• **Work to complete**
Through the line with "This screenshot has width=1456, height=819." and starting from the first line, return the records below word for word, with pictures left out.

[Saved entries]
##############################

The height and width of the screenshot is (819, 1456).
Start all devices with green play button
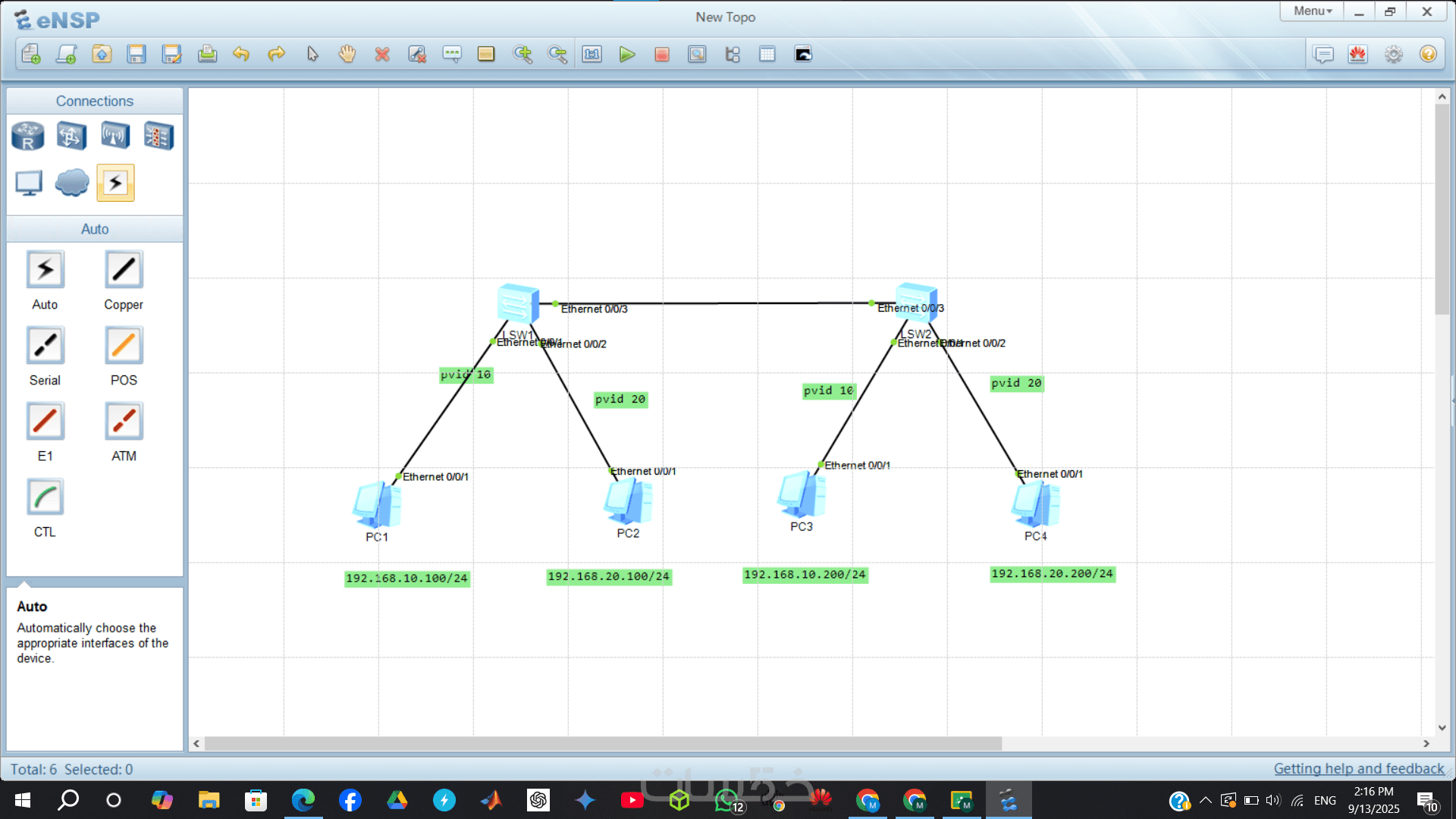[626, 55]
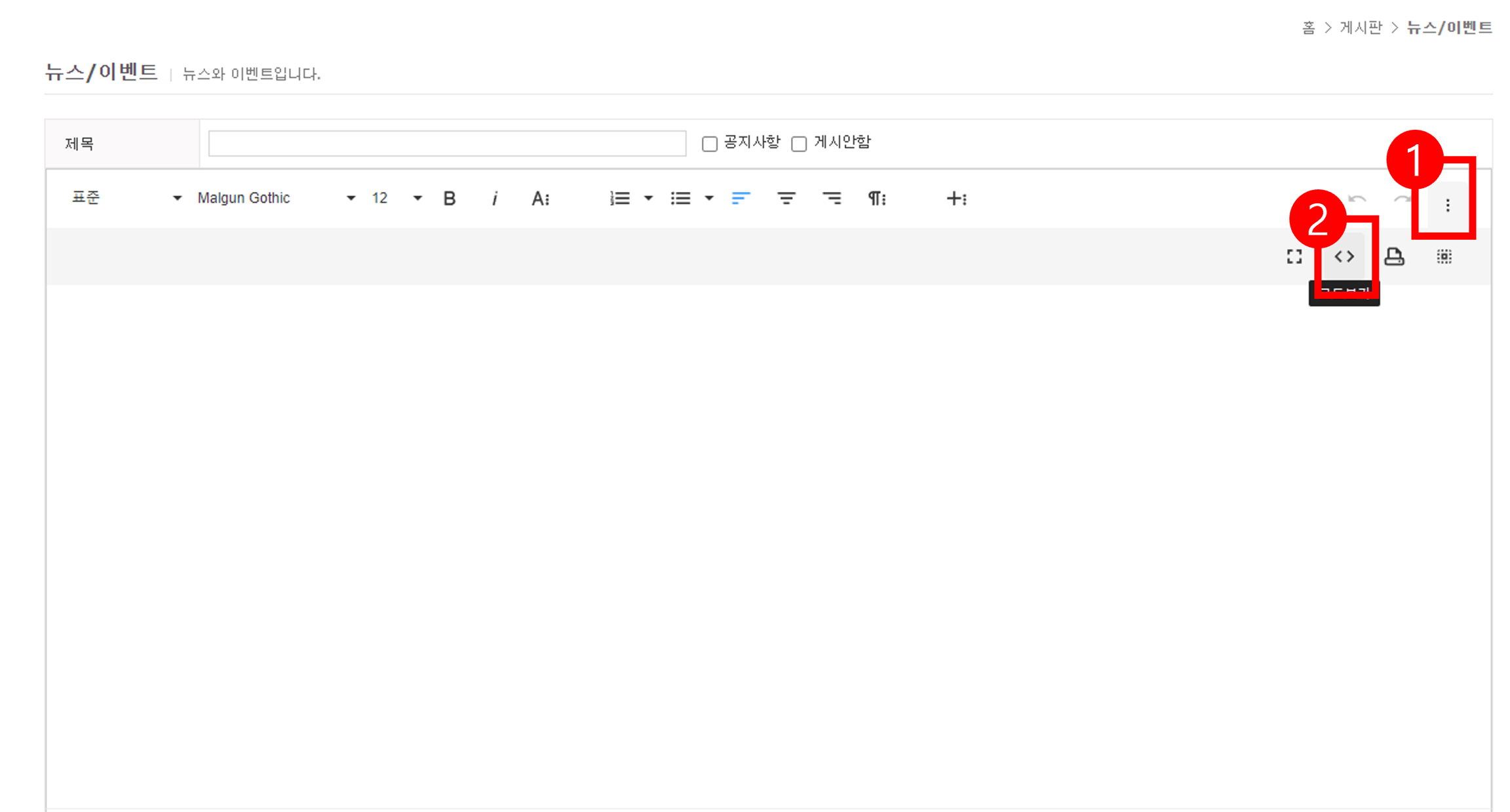
Task: Expand the ordered list style arrow
Action: 648,198
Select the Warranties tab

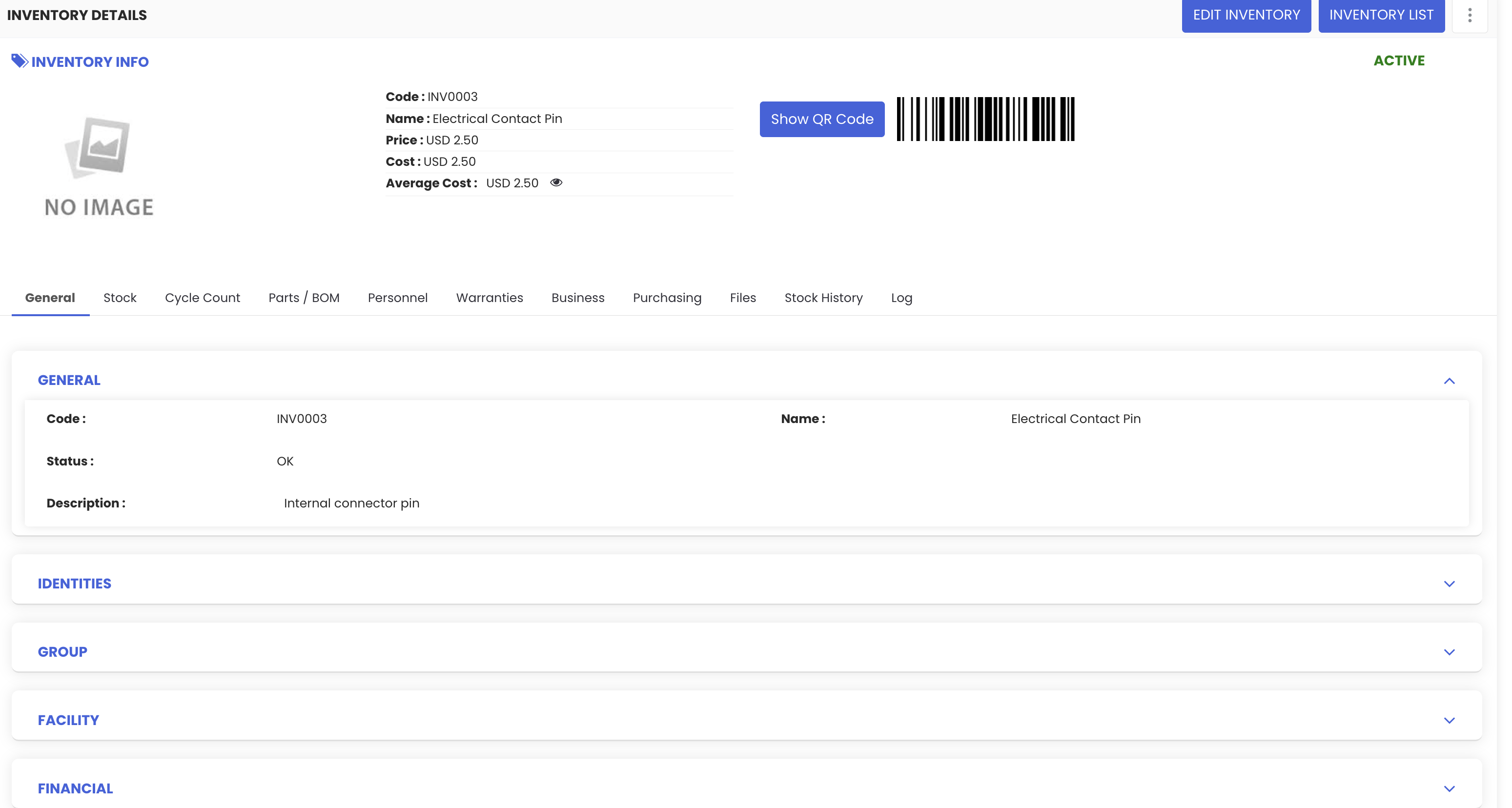pos(489,298)
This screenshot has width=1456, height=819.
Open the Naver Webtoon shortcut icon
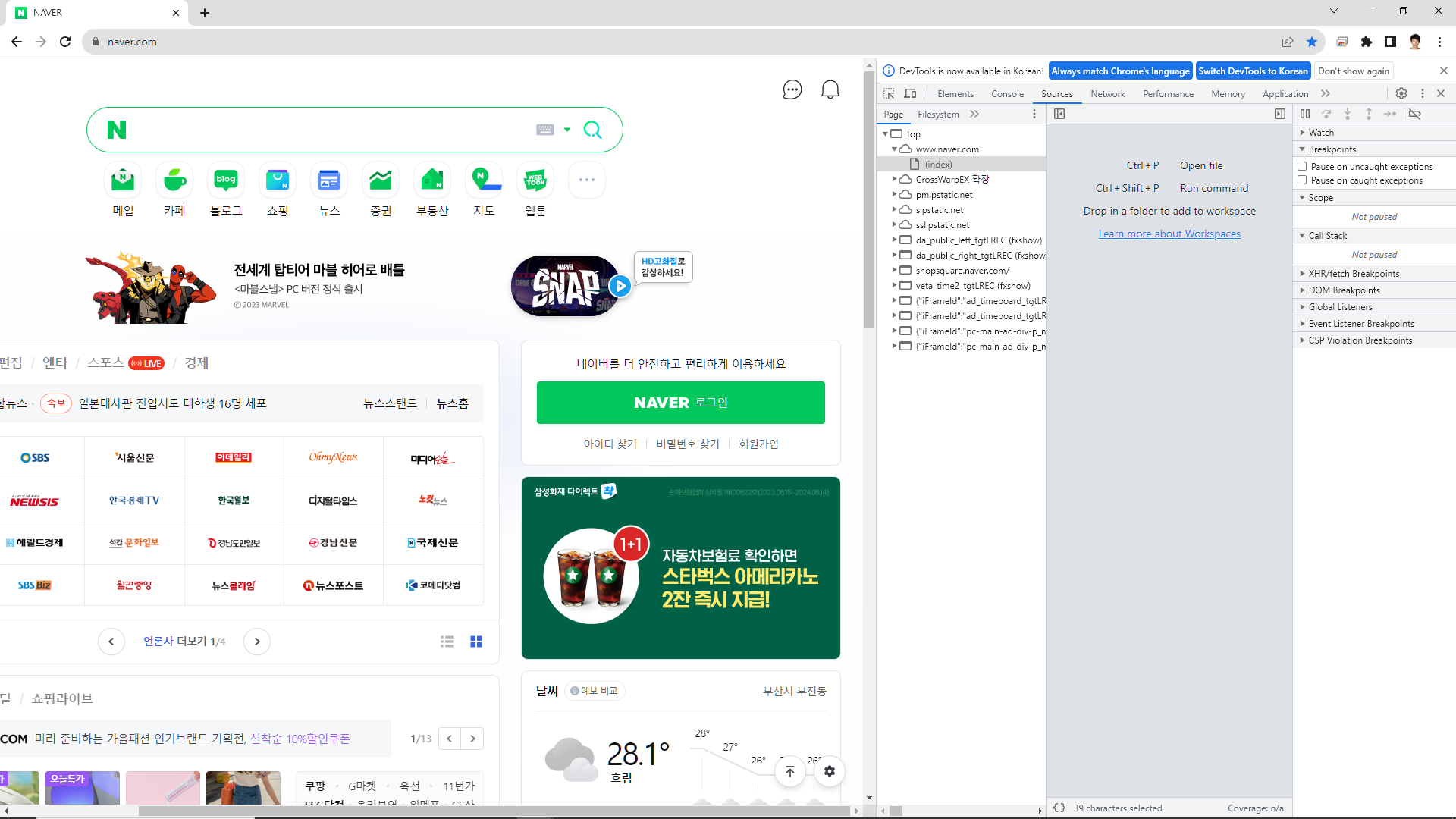[x=535, y=180]
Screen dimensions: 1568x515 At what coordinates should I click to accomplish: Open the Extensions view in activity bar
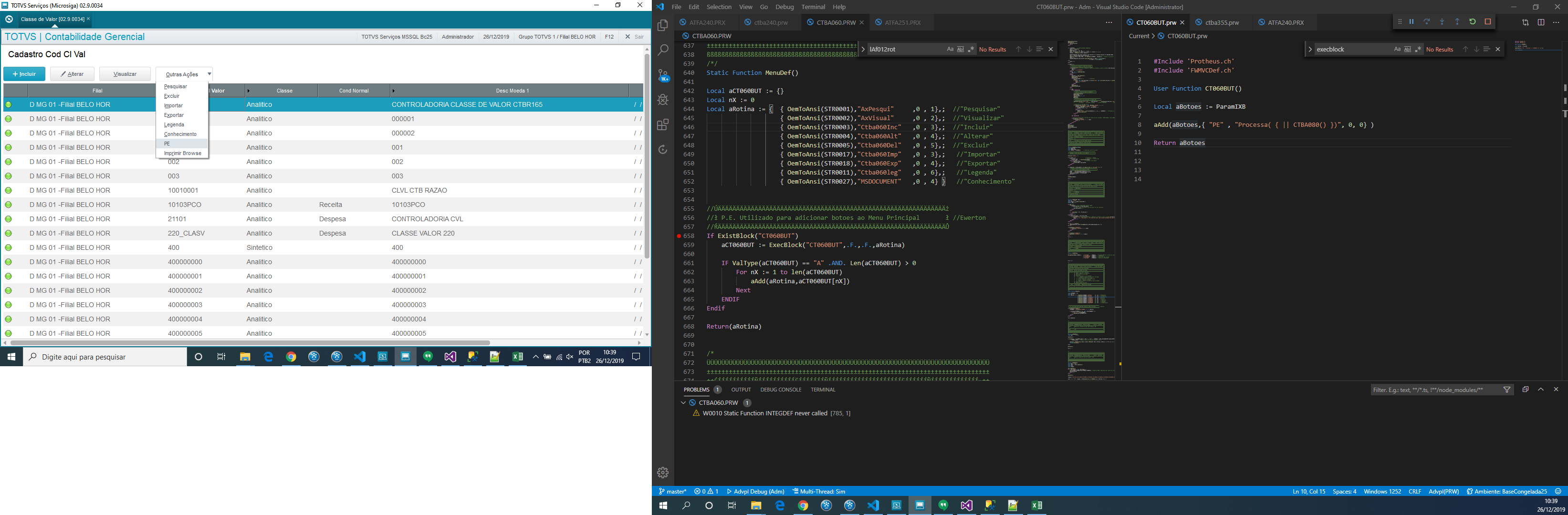pyautogui.click(x=663, y=124)
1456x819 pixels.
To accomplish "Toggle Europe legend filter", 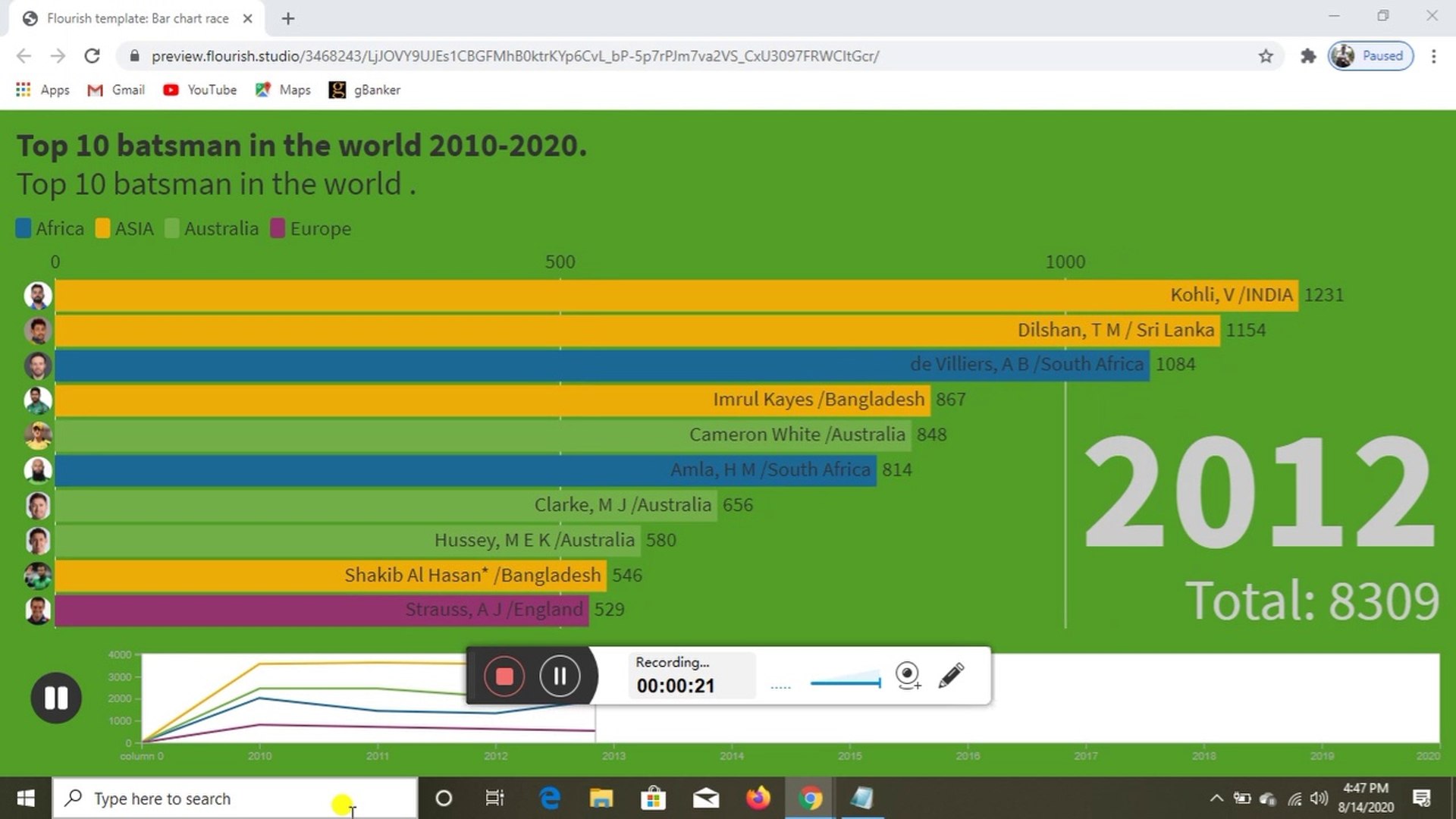I will [311, 228].
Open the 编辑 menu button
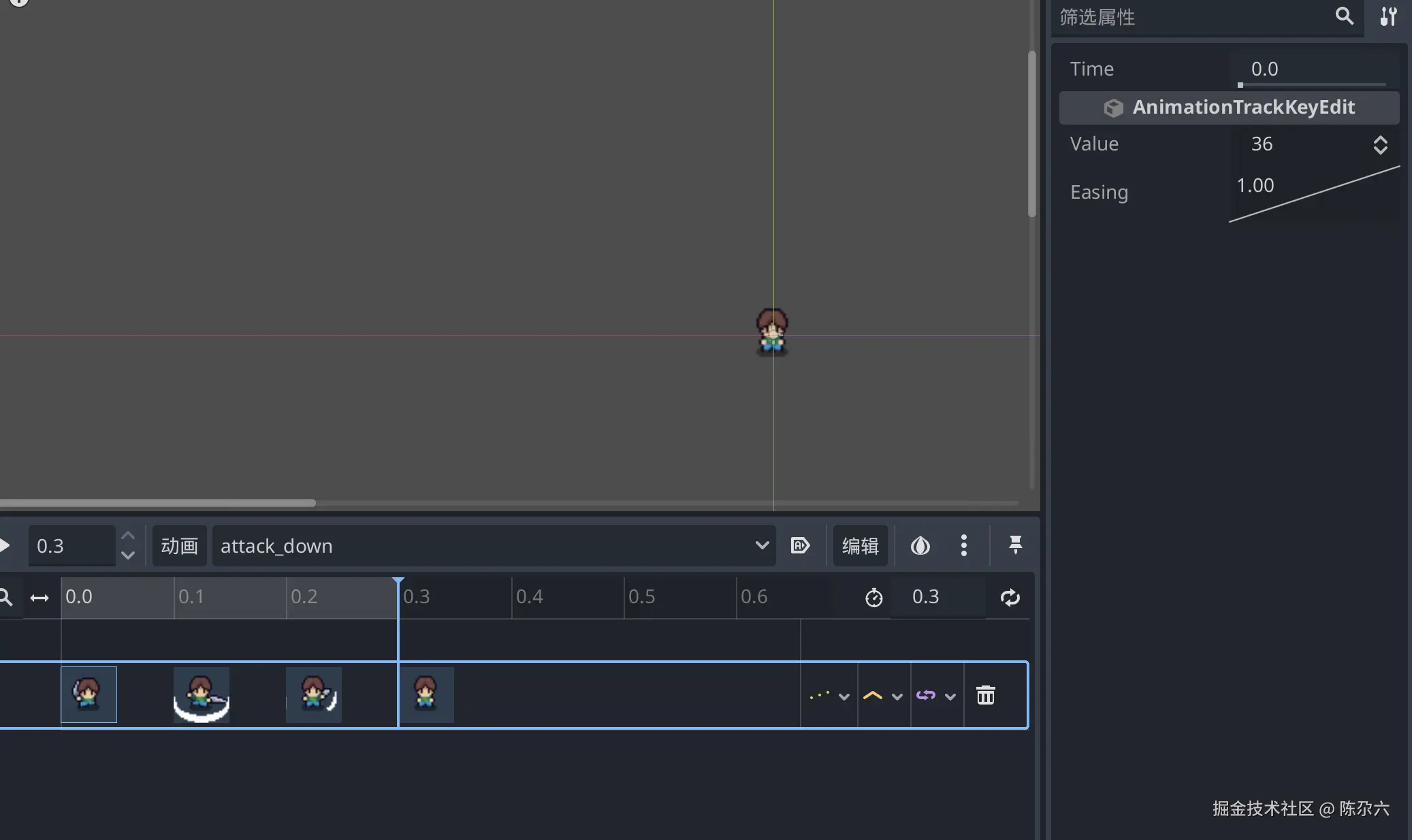 pos(860,545)
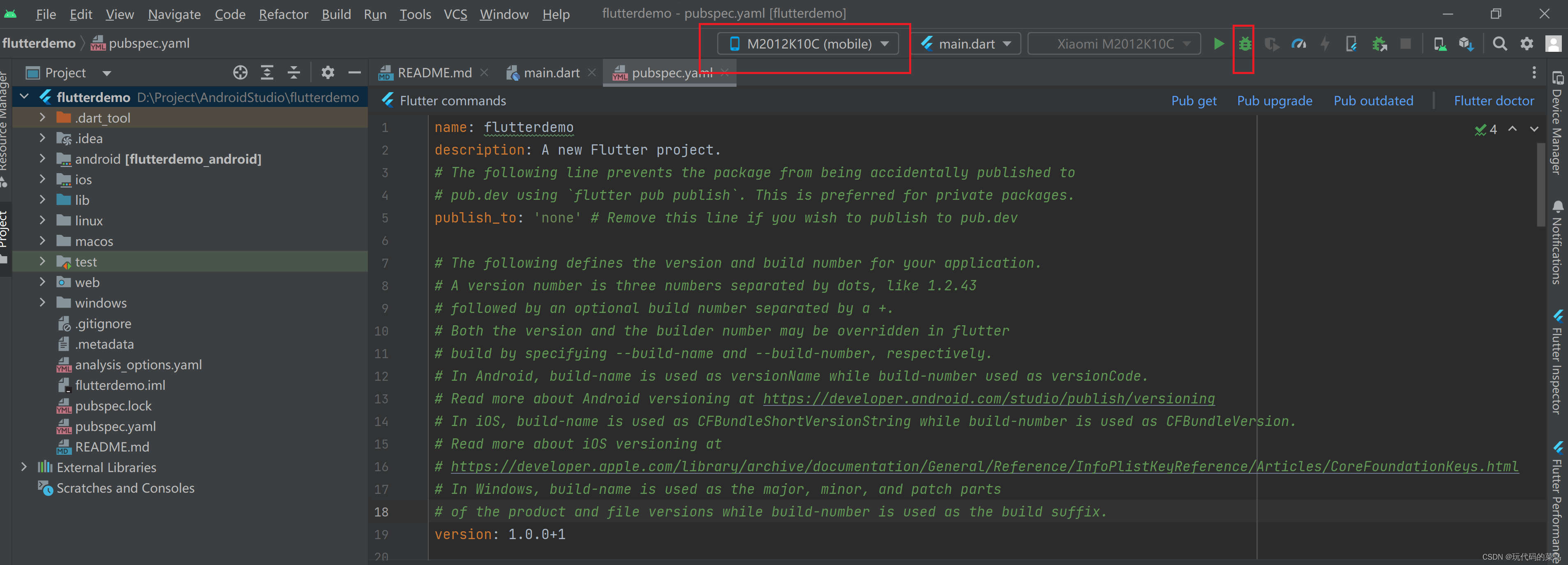This screenshot has height=565, width=1568.
Task: Expand the lib folder
Action: (42, 200)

##############################

• **The completed task**
The height and width of the screenshot is (819, 1456).
Start all devices with green play button
[626, 55]
Task: Expand the ordered list style arrow
Action: 648,198
Select the Warranties tab

pos(489,298)
This screenshot has width=1456, height=819.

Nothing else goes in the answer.